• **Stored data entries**
——
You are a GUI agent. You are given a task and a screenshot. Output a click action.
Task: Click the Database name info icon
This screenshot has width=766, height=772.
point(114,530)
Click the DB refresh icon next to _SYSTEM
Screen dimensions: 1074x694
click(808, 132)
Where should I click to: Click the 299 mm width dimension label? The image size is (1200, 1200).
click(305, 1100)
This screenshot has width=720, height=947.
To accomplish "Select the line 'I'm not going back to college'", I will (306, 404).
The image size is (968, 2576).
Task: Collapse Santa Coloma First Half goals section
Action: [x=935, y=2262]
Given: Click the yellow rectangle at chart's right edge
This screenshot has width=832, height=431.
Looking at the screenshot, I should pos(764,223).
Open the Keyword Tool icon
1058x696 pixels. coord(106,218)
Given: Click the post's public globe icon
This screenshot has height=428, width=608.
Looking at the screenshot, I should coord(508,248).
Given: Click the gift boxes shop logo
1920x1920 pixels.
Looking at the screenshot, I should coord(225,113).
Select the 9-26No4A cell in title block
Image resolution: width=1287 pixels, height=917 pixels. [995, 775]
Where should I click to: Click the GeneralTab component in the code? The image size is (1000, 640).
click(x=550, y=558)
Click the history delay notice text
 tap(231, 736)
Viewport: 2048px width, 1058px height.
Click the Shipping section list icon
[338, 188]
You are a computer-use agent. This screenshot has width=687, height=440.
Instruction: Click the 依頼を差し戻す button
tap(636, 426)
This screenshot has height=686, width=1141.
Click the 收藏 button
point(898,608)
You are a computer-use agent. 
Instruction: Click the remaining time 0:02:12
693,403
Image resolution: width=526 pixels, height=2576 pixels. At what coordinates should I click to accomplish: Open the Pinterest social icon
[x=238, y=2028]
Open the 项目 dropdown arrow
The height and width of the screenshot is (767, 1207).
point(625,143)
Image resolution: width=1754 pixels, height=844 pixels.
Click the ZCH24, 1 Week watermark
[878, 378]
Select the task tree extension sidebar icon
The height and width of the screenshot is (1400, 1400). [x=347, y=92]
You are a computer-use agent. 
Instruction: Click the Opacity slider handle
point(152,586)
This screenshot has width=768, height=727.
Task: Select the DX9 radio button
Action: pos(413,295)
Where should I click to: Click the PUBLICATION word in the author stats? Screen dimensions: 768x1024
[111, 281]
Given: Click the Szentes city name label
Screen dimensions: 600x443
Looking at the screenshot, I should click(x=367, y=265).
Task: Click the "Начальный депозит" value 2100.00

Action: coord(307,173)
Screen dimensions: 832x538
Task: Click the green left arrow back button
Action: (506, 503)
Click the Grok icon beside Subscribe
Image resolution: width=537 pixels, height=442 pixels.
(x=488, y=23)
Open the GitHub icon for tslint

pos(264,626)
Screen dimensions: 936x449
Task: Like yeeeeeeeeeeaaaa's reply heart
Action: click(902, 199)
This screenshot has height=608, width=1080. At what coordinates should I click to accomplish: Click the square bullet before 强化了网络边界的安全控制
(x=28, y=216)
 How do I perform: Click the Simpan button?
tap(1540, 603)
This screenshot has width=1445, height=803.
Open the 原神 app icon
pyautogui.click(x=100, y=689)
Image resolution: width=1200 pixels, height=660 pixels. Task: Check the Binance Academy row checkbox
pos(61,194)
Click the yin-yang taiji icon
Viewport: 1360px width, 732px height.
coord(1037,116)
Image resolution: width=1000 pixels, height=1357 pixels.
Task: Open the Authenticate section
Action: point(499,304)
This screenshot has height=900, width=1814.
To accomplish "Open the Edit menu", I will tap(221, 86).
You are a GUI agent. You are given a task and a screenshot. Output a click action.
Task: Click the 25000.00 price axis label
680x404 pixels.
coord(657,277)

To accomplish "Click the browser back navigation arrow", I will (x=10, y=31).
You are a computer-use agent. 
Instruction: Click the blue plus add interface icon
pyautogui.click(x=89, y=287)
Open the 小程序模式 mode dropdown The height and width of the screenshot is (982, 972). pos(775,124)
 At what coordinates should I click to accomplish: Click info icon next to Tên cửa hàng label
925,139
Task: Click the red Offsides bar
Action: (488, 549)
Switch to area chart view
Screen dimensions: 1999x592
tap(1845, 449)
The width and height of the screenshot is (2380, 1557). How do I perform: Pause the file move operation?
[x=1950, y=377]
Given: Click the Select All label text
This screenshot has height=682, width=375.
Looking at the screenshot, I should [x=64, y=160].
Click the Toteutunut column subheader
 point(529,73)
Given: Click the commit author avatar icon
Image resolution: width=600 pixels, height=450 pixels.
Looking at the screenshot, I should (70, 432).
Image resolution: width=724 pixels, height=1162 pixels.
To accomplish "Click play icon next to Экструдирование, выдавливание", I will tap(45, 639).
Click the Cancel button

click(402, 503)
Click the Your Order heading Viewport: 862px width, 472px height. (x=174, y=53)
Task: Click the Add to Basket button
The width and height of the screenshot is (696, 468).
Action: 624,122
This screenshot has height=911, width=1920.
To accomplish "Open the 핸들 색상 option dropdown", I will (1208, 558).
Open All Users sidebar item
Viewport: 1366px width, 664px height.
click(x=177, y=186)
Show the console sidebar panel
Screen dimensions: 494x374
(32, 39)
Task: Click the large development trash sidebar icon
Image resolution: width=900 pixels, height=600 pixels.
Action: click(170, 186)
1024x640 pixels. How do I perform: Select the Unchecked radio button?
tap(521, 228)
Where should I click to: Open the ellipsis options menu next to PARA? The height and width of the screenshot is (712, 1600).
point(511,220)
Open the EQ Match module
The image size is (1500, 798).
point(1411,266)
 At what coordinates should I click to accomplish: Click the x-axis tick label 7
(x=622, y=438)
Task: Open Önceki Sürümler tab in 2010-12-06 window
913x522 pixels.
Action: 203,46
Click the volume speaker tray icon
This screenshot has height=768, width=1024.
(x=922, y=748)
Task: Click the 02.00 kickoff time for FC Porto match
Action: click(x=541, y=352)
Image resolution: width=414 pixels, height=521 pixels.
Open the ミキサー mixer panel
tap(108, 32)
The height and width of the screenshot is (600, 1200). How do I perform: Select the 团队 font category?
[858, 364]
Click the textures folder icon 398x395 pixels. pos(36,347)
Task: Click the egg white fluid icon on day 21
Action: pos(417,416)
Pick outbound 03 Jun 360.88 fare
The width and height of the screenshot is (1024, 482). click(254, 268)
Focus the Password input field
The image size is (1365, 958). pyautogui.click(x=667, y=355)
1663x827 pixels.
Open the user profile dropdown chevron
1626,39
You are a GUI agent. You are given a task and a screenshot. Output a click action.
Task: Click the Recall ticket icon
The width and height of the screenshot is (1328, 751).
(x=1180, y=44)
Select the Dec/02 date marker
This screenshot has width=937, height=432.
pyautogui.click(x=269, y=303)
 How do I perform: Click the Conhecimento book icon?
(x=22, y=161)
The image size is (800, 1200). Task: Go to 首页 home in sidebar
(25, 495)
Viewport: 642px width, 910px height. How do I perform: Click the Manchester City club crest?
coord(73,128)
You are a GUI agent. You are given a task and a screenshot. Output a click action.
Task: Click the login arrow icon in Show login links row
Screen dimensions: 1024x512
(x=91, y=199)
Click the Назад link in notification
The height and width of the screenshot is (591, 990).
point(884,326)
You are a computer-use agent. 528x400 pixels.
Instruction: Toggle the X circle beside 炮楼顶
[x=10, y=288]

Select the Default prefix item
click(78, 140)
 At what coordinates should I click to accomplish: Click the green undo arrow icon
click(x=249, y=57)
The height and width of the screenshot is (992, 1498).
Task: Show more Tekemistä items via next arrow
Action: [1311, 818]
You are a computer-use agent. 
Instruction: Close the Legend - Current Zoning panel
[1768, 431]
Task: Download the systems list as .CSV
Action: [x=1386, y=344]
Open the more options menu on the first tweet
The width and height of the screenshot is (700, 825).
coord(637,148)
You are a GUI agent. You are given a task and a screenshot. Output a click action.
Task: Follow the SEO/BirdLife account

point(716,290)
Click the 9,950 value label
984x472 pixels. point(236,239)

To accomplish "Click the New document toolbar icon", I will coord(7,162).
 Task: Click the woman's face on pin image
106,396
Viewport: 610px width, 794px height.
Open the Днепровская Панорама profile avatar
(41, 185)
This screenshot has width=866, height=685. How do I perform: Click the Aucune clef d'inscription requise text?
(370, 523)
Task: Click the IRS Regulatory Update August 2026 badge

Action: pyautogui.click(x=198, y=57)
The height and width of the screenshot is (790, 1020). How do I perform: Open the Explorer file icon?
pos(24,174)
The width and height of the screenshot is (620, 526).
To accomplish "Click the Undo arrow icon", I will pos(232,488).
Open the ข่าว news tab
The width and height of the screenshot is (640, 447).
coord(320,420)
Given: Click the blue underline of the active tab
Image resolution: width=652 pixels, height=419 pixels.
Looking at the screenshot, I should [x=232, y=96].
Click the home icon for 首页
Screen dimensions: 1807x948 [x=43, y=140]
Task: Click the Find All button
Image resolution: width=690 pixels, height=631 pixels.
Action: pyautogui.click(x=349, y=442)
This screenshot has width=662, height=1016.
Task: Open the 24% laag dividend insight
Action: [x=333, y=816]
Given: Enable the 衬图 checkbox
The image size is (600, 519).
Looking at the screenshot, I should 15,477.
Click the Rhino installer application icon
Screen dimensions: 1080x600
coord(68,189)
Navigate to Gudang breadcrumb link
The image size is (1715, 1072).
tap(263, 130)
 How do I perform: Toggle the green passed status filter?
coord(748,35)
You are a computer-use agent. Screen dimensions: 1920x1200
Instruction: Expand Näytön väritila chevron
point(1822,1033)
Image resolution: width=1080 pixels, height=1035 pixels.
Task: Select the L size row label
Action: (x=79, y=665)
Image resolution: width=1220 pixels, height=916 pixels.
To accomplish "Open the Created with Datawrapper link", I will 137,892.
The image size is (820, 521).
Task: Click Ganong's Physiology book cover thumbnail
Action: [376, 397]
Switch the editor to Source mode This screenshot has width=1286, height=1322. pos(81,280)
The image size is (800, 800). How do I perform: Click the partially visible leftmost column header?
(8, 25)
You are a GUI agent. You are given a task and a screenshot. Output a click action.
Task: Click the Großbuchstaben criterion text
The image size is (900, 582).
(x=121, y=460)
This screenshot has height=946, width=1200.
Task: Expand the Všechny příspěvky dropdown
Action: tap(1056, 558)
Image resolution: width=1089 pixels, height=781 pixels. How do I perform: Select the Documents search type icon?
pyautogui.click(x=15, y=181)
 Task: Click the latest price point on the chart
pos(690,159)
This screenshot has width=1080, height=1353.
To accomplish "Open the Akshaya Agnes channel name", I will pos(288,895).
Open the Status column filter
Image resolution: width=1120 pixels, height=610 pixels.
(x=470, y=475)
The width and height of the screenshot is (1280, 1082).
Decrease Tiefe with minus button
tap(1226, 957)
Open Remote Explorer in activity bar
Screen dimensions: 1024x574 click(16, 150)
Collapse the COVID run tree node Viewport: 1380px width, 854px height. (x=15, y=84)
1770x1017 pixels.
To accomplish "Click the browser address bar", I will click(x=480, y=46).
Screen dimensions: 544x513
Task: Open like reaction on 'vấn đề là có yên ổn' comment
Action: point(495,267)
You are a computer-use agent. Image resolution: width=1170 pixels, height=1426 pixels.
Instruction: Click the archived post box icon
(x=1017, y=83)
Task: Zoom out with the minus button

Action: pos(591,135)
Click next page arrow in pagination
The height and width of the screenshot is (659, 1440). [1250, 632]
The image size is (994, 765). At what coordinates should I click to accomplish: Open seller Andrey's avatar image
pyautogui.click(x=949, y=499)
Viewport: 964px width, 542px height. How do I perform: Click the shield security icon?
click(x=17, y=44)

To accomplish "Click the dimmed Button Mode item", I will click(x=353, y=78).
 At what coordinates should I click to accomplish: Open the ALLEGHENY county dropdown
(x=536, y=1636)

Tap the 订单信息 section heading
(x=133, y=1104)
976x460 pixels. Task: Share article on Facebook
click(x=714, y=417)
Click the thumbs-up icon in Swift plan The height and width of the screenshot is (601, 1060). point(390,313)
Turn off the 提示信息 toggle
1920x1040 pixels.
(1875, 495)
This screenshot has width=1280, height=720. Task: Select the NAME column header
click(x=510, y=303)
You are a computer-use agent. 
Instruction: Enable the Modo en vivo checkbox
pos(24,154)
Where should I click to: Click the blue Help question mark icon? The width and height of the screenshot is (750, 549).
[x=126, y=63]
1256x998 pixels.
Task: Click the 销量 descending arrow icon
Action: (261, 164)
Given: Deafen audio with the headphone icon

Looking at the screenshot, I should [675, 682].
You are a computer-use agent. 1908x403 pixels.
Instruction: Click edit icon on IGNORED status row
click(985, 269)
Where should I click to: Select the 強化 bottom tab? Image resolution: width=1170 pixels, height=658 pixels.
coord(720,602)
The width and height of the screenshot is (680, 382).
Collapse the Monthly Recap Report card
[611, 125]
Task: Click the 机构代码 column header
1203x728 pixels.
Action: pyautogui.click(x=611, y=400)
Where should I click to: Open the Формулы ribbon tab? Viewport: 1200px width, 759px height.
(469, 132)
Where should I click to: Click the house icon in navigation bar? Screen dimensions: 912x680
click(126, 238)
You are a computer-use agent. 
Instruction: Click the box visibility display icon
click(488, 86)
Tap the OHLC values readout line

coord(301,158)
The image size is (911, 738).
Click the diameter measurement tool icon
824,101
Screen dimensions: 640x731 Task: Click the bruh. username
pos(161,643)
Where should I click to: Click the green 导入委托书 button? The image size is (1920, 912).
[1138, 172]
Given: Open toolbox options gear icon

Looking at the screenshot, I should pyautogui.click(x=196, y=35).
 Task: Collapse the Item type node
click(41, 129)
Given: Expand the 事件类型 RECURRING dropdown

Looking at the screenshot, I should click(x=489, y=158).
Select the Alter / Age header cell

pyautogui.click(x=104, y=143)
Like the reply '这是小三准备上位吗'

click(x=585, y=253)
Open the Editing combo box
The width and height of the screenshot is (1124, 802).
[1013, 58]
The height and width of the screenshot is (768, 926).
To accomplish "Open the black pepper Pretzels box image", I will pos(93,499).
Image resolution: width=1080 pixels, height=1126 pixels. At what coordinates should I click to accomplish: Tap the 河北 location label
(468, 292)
——
Extract each line holding the word "Switch" from the records.

Switch to area chart view
Switch the editor to Source mode This screenshot has width=1286, height=1322. pos(81,280)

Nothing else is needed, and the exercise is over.